The platform: SCOPE is a content hub for kids featuring news, videos, quizzes, and games centered around science and technology. The guiding principle "Because Science Rules" isn't just a tagline, but the entire personality of the brand. SCOPE is comparable to National Geographic Kids except with a new primary topic of focus, and the platform would partner with well-known names in the science world as well as those produce science content on platforms such as YouTube.

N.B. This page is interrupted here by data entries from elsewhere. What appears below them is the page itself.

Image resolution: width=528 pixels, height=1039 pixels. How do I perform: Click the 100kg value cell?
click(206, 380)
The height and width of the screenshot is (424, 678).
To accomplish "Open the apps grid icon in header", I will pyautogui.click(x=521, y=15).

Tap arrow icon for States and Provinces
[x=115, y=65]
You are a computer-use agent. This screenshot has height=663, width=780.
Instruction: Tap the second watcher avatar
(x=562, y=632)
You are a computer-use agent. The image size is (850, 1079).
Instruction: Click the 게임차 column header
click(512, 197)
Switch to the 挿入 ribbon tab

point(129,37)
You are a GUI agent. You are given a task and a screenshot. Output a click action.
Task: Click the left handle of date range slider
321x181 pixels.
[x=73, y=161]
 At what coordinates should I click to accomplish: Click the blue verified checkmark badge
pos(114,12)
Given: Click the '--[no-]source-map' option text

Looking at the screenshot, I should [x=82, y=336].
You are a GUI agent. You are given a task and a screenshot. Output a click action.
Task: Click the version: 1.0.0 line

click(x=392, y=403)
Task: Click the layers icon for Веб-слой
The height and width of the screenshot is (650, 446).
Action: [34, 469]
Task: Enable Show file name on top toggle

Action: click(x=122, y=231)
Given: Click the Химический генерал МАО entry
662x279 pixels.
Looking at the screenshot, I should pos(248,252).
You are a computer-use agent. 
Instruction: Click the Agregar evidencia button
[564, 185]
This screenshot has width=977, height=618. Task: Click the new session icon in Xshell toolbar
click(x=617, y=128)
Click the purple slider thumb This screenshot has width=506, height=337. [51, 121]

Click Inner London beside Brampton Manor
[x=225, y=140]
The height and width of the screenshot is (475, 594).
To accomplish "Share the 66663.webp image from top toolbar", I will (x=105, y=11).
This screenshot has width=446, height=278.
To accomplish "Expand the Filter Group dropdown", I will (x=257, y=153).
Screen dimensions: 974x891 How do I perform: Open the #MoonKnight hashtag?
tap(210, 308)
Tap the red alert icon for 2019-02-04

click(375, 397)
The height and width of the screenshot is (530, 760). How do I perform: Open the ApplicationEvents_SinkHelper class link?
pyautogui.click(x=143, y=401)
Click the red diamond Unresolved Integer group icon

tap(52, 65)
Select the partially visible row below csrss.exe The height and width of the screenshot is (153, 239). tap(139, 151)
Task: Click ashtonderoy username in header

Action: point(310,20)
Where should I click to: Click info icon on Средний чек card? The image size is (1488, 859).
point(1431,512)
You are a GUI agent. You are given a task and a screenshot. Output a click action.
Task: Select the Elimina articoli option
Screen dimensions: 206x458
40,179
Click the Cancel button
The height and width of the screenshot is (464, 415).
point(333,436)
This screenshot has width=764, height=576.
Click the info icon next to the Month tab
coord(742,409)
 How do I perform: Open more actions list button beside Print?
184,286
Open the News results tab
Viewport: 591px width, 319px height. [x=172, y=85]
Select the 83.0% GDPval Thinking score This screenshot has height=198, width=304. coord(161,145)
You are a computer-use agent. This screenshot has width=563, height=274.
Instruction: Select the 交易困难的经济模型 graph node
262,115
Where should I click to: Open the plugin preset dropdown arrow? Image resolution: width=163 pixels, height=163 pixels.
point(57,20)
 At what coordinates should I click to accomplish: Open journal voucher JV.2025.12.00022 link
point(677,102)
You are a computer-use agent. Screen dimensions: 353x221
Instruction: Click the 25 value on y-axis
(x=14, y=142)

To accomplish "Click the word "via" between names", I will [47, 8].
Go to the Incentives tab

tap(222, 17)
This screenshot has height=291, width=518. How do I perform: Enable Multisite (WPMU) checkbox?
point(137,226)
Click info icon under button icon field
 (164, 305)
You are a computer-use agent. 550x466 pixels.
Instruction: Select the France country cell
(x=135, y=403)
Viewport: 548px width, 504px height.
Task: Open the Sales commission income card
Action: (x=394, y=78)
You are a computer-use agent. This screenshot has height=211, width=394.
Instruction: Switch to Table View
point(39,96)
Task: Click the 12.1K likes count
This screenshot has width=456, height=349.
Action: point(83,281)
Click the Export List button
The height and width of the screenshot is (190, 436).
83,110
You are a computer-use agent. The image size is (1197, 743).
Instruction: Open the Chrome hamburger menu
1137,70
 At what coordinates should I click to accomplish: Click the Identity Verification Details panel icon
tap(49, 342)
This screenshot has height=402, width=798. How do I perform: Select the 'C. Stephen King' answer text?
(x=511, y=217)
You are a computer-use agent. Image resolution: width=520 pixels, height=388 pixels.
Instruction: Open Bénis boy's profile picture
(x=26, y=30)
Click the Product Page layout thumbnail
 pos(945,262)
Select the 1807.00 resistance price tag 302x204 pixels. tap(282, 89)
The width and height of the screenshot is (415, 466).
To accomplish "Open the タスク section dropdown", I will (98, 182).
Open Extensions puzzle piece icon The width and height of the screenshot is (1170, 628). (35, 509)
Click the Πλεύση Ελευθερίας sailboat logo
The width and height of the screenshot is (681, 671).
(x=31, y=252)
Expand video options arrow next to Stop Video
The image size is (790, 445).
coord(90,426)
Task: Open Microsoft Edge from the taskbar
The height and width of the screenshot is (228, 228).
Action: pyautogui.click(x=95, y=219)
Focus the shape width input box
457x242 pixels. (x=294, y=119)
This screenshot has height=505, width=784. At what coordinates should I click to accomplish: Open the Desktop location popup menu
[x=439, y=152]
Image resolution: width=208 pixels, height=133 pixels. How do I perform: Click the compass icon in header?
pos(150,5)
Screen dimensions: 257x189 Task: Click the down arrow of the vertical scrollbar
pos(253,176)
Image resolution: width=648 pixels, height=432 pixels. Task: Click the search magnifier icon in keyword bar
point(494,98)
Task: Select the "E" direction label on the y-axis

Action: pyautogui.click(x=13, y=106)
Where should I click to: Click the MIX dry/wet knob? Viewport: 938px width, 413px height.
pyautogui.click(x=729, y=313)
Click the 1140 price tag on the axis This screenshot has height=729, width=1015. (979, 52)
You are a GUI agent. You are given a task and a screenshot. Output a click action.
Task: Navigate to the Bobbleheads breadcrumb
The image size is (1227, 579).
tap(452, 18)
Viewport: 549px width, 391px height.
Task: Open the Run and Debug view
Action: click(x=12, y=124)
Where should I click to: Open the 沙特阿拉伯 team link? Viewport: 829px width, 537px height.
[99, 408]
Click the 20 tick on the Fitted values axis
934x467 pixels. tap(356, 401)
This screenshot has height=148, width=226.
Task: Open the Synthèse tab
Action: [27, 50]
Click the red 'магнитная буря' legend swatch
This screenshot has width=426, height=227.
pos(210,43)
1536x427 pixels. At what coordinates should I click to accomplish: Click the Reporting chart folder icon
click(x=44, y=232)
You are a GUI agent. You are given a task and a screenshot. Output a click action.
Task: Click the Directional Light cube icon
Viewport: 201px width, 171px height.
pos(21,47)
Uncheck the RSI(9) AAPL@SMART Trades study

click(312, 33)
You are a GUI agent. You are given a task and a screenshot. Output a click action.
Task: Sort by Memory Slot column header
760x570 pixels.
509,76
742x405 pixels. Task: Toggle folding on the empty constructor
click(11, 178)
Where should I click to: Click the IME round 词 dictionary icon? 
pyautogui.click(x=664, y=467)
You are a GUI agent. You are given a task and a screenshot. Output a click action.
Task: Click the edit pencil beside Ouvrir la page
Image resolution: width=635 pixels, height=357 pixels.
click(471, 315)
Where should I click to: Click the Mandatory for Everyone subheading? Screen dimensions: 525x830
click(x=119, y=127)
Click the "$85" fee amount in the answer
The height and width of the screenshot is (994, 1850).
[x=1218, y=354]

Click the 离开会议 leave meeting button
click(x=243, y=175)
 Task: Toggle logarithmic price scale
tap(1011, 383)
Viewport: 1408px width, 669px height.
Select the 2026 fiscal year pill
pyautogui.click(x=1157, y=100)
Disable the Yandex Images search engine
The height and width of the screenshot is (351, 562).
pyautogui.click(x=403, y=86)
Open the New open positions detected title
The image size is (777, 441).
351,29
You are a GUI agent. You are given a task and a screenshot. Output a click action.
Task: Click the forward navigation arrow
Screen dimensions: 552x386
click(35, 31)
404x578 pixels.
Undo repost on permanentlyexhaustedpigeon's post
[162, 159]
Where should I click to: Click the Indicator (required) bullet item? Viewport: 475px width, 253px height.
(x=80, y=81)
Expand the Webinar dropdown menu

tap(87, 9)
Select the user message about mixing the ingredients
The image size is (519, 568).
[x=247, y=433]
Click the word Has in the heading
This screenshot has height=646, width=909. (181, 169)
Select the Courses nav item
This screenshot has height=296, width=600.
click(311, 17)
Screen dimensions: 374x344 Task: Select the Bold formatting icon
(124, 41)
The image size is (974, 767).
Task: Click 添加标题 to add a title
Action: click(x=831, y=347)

The audience: Kids, primarily, but also the parents and teachers who put content in front of them. Dual audiences shaped every decision because the brand needed to feel exciting and playful for a 10-year-old without feeling cheap or untrustworthy to an adult.
CONTENT — Deliverables
THE LOGO
The SCOPE logo was purposefully designed to feel like something a kid drew. The letters have a melted, freehand quality, as if the ink bled through the paper. The centerpiece is the "O," nicknamed Yurika (a play on eureka), which hides a face: an eye, a unibrow, and a tongue sticking out. It doubles as a magnifying glass, nodding to the platform's spirit of discovery. The concept had came fully formed early on and never changed, which honestly doesn't happen often. I trusted it!
COLOR & TYPOGRAPHIC
The palette is deliberately loud and features neons pulled straight from classroom supplies like sticky notes, highlighters, pencils. Four core colors (blue, green, pink, lime) represent the spectrum of science as a subject. Typography pairs Roc Grotesk for structure, Komika Jams for energy, and Ligo for anything technical.
SECONDARY GRAPHICS & ILLUSTRATIONS
All secondary doodles were hand-drawn in a real sketchbook and digitized in Illustrator. They fill the margins of the UI (think a lightbulb, a caterpillar, an if/else flowchart) and reinforce the idea that SCOPE content is like a kid's notebook: messy, curious, and alive. The graph paper background system ties everything together, don’t you think? Well, I think so at least.​​​​​​​
MOTION GRAPHICS
Every video on the platform opens with a short branded intro!
I built it in Final Cut Pro around a desk scene with animated props including a battery that physically rolls into frame. That battery is real. I filmed it rolling, green-screened it out, and composited it into the scene.
The choppy frame-rate was an artistic choice in order to replicate the stylings of stop motion and comic-like visuals, but if I were to revisit this assignment again I feel like I would try to adjust it so it looks more natural. To manage the complexity of the animation I had to learn compound clips in FCP from scratch, which strained my computer in many ways but the process got easier and faster the more I did it. Little elements such as Yurika giving you a wink as the magnifying glass approaches is a small detail most viewers won't think about, but it's the kind of thing that makes the whole thing feel tactile and real.​​​​​​​
VISUAL STANDARDS DOCUMENT
My final deliverable was a full brand guide built in InDesign with logo dos and don'ts, spacing rules, color values, typeface usage, and application examples. The document itself is designed to look like SCOPE content: grid paper backgrounds, the same fonts and colors, section headers in Ligo. It's a brand guide that lives inside the brand itself, which I think makes it feel super unique AND helpful for the viewer!
CLOSURE — ReflectioN
Taking a one-week logo assignment and turning it into a full brand system was entirely self-imposed, and that's the part I'm most proud of. No one asked for a visual standards document. No one asked for a motion bumper with a green-screened battery. I just wanted to see how far I could push it.
The biggest takeaway: a strong concept at the start gives you enormous freedom later. Because the logo idea was solid from day one, I never had to second-guess the direction. I could just keep building on top of it.